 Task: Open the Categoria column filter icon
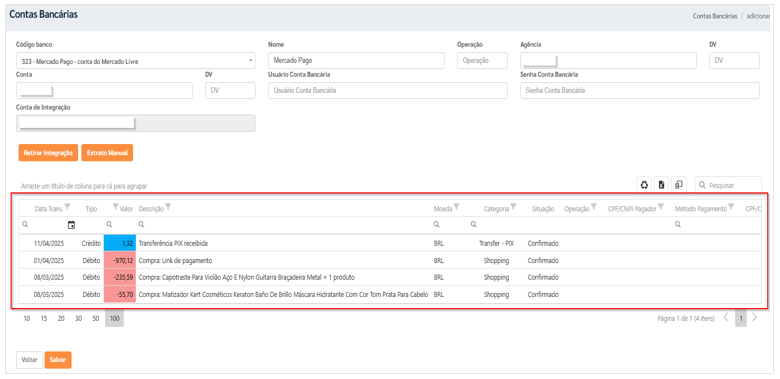513,207
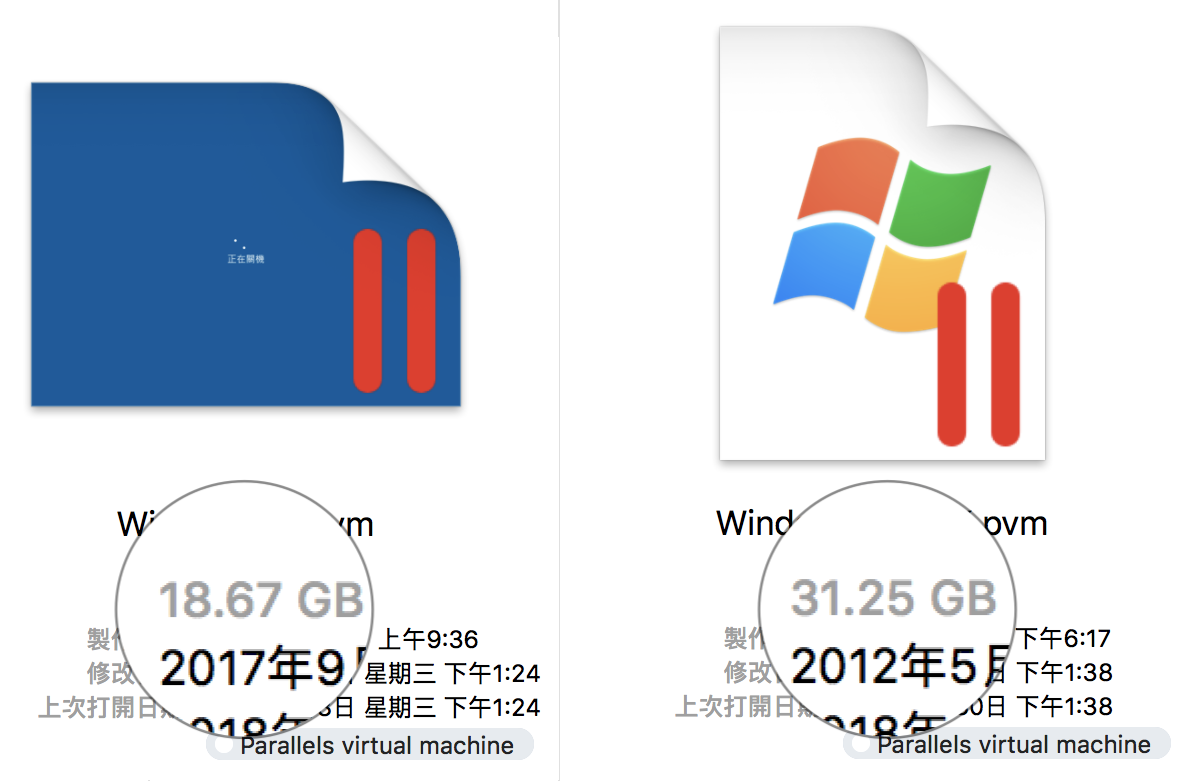The image size is (1188, 781).
Task: Select the right Parallels virtual machine tag
Action: pos(1007,745)
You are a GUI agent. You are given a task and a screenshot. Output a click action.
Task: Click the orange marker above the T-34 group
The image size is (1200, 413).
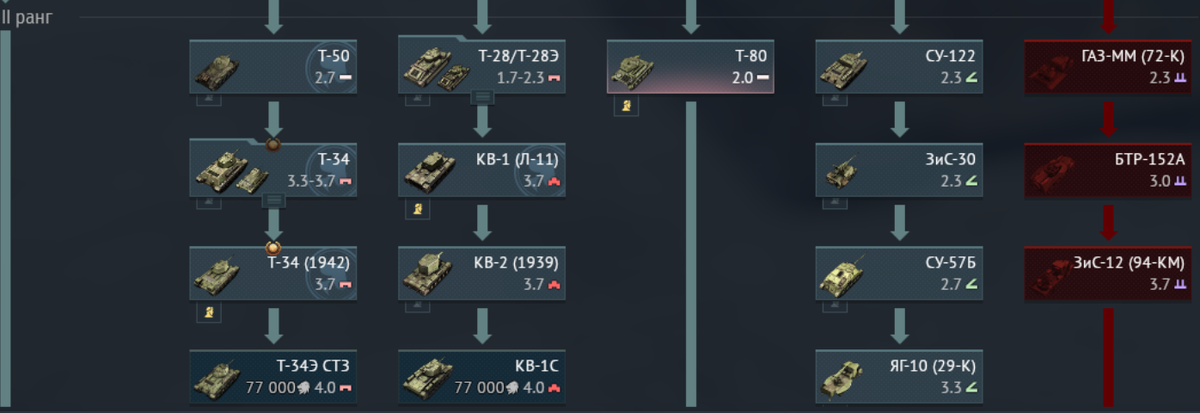273,145
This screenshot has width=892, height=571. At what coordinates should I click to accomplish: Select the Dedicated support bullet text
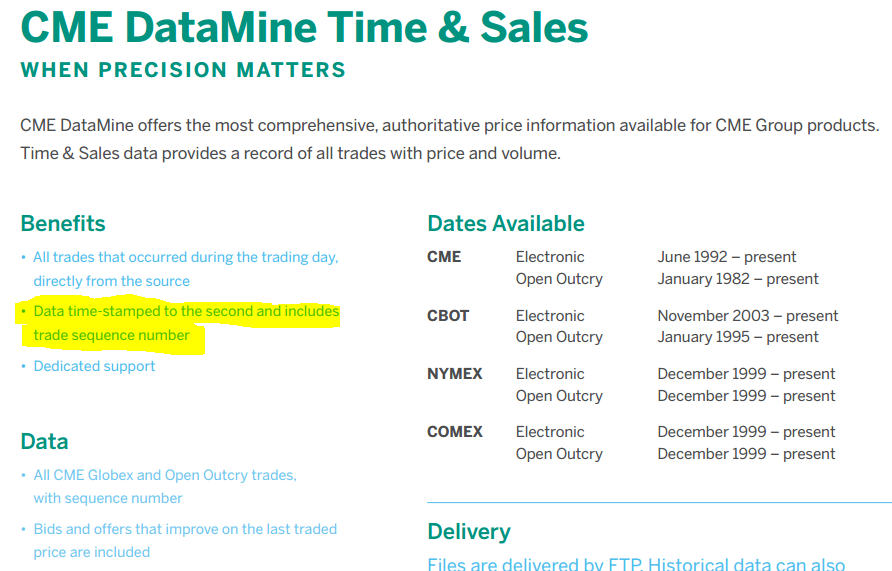[94, 366]
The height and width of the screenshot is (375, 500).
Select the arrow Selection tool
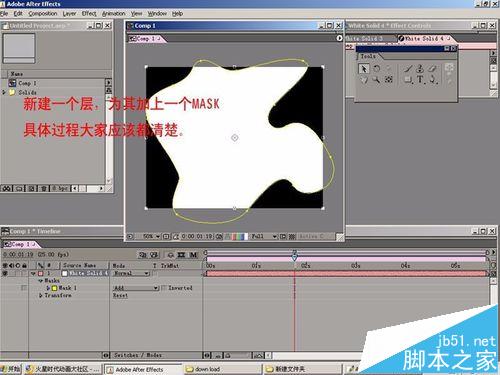coord(364,69)
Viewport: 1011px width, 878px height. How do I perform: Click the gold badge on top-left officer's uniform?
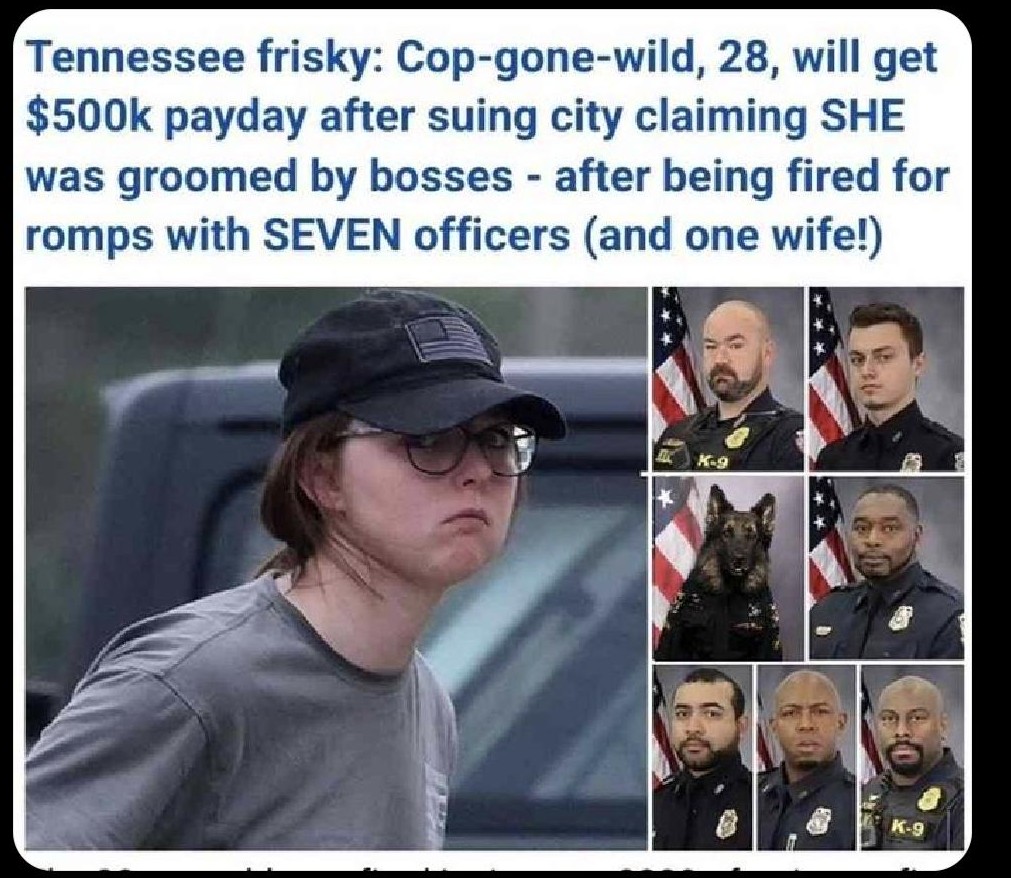[x=735, y=439]
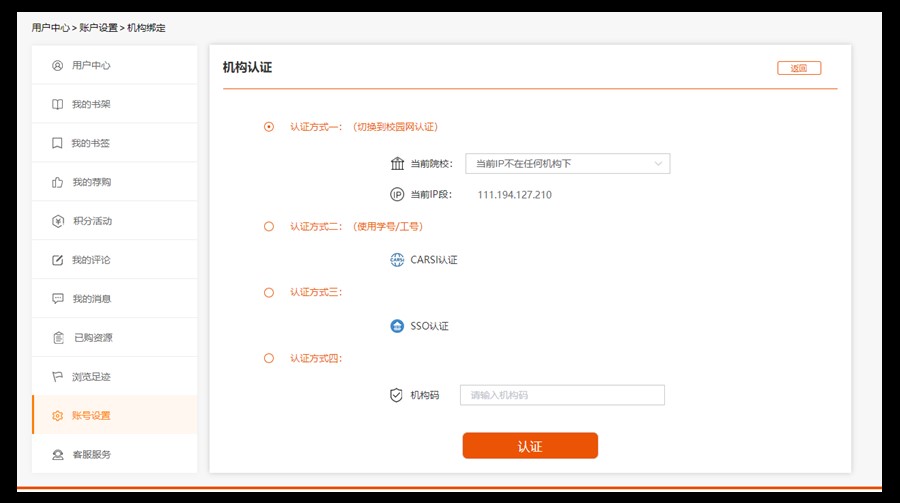Open 客服服务 sidebar item

pyautogui.click(x=90, y=454)
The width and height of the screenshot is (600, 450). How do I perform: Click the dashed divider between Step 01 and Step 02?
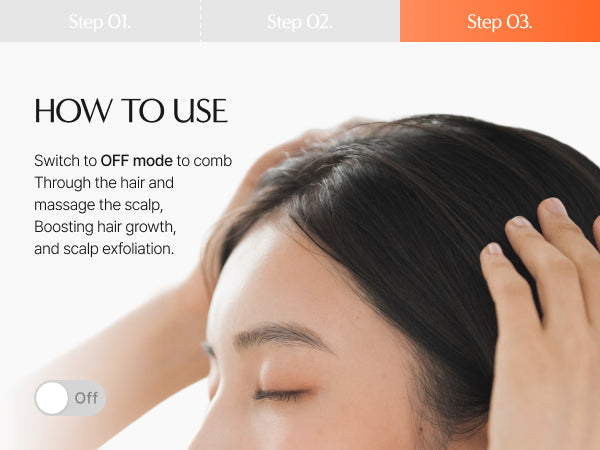coord(201,21)
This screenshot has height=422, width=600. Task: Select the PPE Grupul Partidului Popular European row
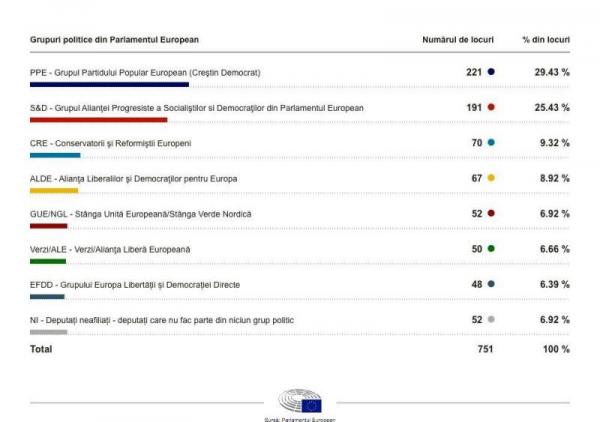coord(146,72)
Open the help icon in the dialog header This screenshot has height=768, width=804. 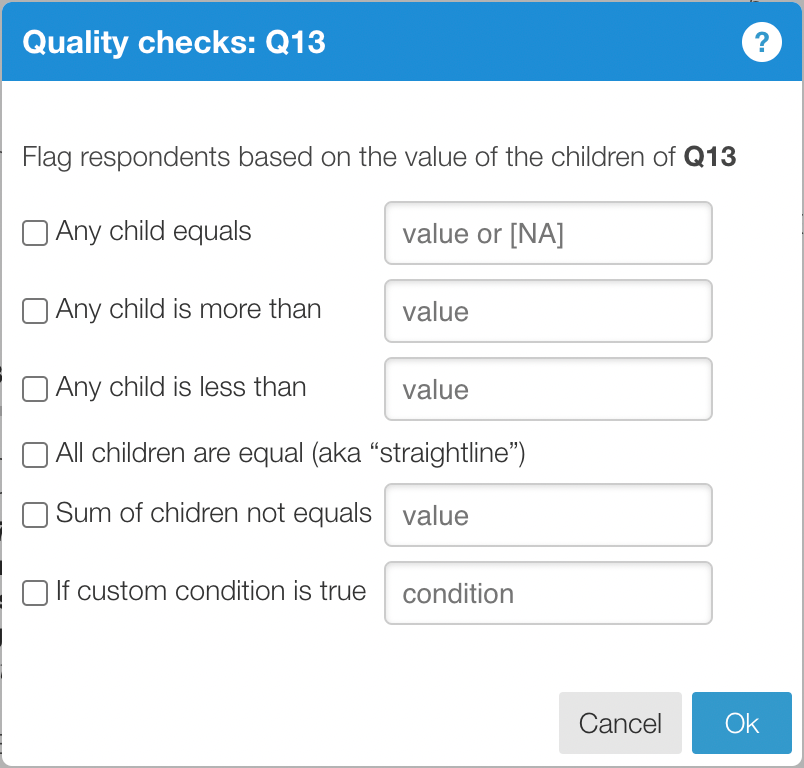pyautogui.click(x=762, y=42)
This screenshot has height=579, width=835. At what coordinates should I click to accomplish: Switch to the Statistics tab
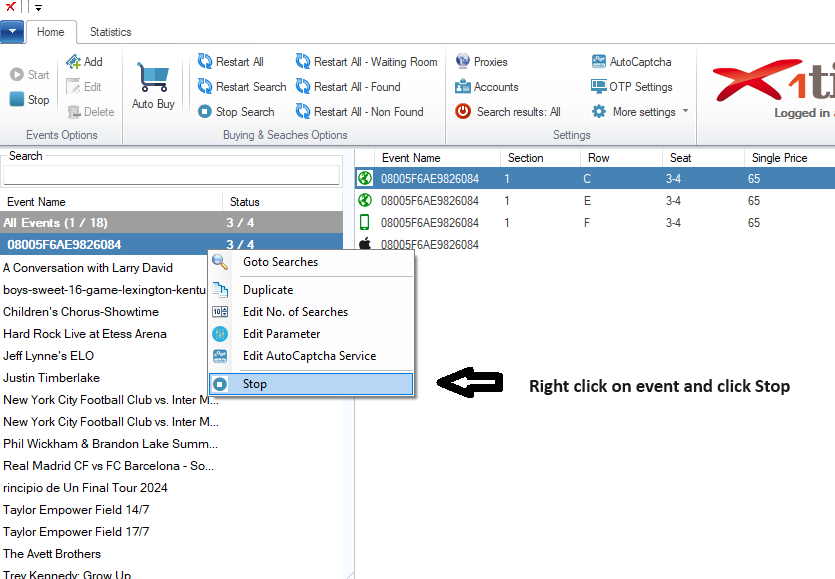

*-*-*

▶ **Requirement**
In the entries above, find the line with "You are a GUI" and the line with "The height and". Write out exactly those two lines and every line between them, pictures excluded.

▶ **Answer box**
You are a GUI agent. You are given a task and a screenshot. Output a click action.
Task: Click the orange marker above the T-34 group
The image size is (1200, 413).
273,145
This screenshot has width=892, height=571. At what coordinates should I click to accomplish: Select the Dedicated support bullet text
[94, 366]
The height and width of the screenshot is (375, 500).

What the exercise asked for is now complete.